**Task instructions:** The line containing "Çamlıca Çelik Villa 184 (73, 623)" marks the start; return it and every line after it in the listing below, exactly, through the last.

● ● ● ●

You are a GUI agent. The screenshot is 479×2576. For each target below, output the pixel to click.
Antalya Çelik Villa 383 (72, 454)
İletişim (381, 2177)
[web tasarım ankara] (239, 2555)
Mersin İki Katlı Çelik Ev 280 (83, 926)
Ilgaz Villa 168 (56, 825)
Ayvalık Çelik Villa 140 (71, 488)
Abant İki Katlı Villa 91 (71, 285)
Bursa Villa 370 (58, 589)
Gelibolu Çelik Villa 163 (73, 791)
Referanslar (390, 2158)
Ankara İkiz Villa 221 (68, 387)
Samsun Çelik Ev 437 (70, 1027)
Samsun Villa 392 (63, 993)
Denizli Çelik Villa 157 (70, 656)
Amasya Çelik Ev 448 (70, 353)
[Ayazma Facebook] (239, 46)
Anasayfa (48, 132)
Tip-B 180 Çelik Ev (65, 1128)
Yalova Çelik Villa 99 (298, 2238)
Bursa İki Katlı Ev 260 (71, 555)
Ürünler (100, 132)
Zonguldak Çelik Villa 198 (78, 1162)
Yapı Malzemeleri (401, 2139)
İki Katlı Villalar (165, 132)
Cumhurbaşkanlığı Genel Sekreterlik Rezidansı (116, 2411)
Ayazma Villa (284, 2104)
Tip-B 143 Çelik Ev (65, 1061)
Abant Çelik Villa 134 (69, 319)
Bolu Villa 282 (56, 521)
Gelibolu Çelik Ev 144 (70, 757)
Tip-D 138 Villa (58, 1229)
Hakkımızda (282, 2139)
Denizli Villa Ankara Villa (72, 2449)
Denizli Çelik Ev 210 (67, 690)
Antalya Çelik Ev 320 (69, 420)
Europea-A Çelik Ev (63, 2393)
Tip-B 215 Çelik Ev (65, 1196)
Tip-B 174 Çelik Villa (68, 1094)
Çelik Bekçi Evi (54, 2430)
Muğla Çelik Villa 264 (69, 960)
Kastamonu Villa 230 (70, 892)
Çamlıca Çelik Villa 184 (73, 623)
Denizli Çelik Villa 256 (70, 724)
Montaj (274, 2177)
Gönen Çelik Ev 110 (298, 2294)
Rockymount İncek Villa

● ● ● ●

**Exercise answer:**
Çamlıca Çelik Villa 184 (73, 623)
Denizli Çelik Villa 256 (70, 724)
Montaj (274, 2177)
Gönen Çelik Ev 110 (298, 2294)
Rockymount İncek Villa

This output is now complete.